Learning Gulp

Overview

I’m in a learning mode picking up a lot of the ‘new’ stuff I have missed over the past few years.  One area is all the new tooling like bower, yeoman, gulp and so.  To a degree I’m skeptical that I need this stuff.  I like writing PowerShell scripts or MSBuild scripts for most tasks that need to be automated.  All the same: no reason not to at least look.

You can download all of the files from here

What is Gulp?

Gulp is described as a JavaScript task runner.  What that really means is that they’ve build a tool on top of node.js that has plug-ins available that will allow you to work with files and do things to them.  It also includes a file watcher that will run scripts in response to changes to the files it is watching.

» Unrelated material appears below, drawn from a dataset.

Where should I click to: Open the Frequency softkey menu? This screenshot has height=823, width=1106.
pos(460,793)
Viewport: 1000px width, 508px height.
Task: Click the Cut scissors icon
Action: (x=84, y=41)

The idea behind Gulp is to provide a build for your website.  HTML, JavaScript and CSS on their own don’t require anything to be built, but if you are using any of the languages built on top of them (LESS, SASS, etc.) then you need something to ‘compile’ the file and output your CSS or JavaScript.  You also might what your files minified which requires some processing.

In my case I use Visual Studio which handles nearly all this stuff for me.  But not everybody has such an awesome tool at their disposal.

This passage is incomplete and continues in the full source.